Парень провел рукой по черным, прямо-таки угольным волосам.
— А я знаешь в кого такой? В мать! Она у меня цыганка. Точно! Отец — русский, мать — цыганка. Меня ребята только цыганом и зовут. Ей-бо! Мать у меня по вагонам ходила. Отец вот так же в отпуск ехал, заспорил со своими. Женюсь на цыганке. И женился. Ну мать, ясное дело, не гадает больше. Она в КБО работает. Мастером по пошиву. Две медали. И орден этот… «Знак Почета». Цыгане любят, чтоб блестело. Я вот тоже.
Парень старался подтрунивать над собой, но было видно, сержант гордится и своими лычками и теми значками, что в длинный ряд выстроились на его груди.
— Послушай, я тебе не надоел? Нет? Ну тогда еще малость посижу. Лады? Скучно одному. Можно, конечно бы, и покемарить. Но я спать в вагоне не могу. А ты? Да хотя вам это дело привычное. Вот так коротаете время с болтливыми пассажирами. У каждого там не душа, а копилка всяких историй. А человеку необходимо разрядиться, выговориться. И кому как не проводнику. По крайней мере надежно. С ним и умрет.
Антонина с улыбкой слушала словоохотливого сержанта. И то верно! Чего только не услышишь за поездку, каких историй не узнаешь. Ушел сержант Кардашев, оставив на всякий случай свой адрес, обещая еще наведаться, а к ней пассажирка из третьего купе заглянула, виновато спичек попросила.
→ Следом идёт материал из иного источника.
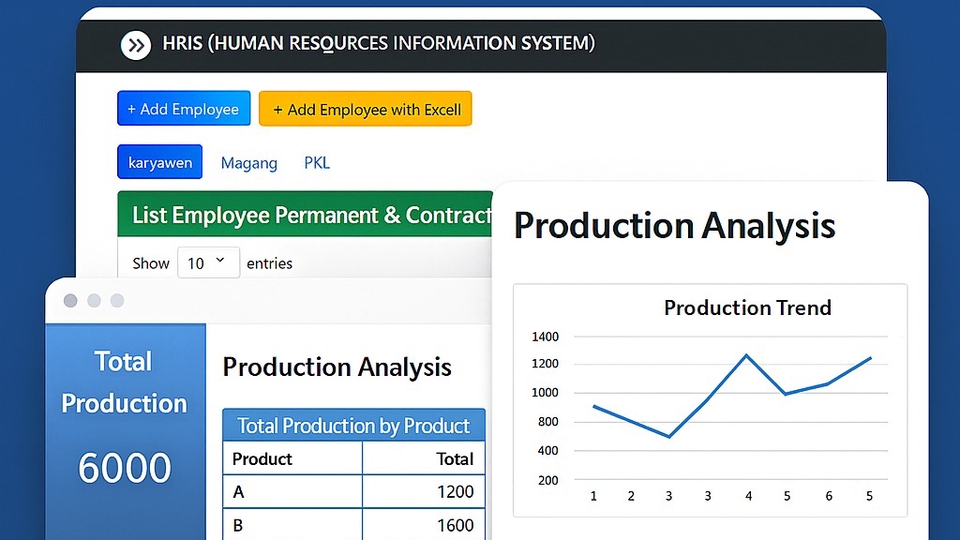Click the HRIS header title text

tap(378, 44)
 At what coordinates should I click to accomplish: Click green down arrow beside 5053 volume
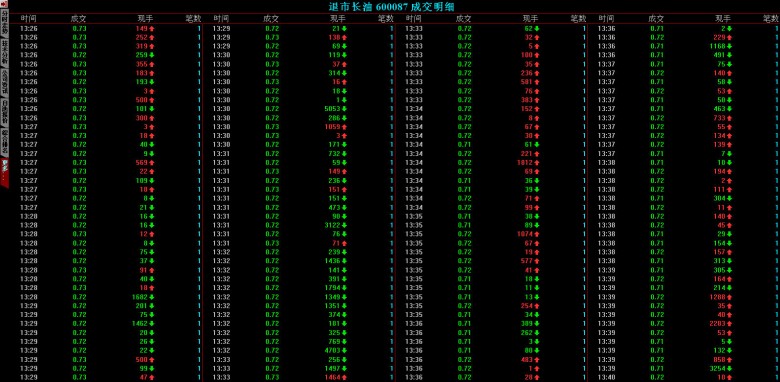point(344,109)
— Надо же, десять часов еще трястись, — вздохнула она, возвращая Антонине спички.
— Оставьте у себя. У меня еще коробка.
— Нет-нет, спасибо. Последняя сигарета! Слово себе дала… К матери еду. Не хватало еще, чтобы она о сигаретой меня увидела. Я мать свою и сейчас боюсь. А от этой отравы пора отвыкать. Хорошего мало. Просто дурь на себя напустила. Другие в девках дурачатся, а я в замужестве к этому делу приохотилась. Через свекровь.
Пассажирка из третьего купе зябко поежилась, поглубже запахнула кофту.
— Да вы садитесь, — сказала Антонина.
— И то верно, в ногах правды нет..
В чайнике еще оставалась заварка, и Антонина предложила незнакомке чай.
— Спасибо. Охотно, — отозвалась та.
— Такую свекровь, как моя, — она отхлебнула из стакана, — еще поискать. То, что с мужем не живу — она постаралась. Все ревновала его ко мне. Всякую гадость про меня собирала. Родился сынишка — того невзлюбила. Не в нашу масть, говорит. А в кого же? От кого? Не знаю! Не наш! Не ветром же надуло? Сама стараюсь улыбаться, а слезы помимо воли. И Юрка, муж мой, нет бы слово сказать, дундуком стоит. А свекровь губы поджала и с ударением: «Вот именно, девушка, не ветром надуло». Хотя Юрка-то знал, у меня до него никого не было.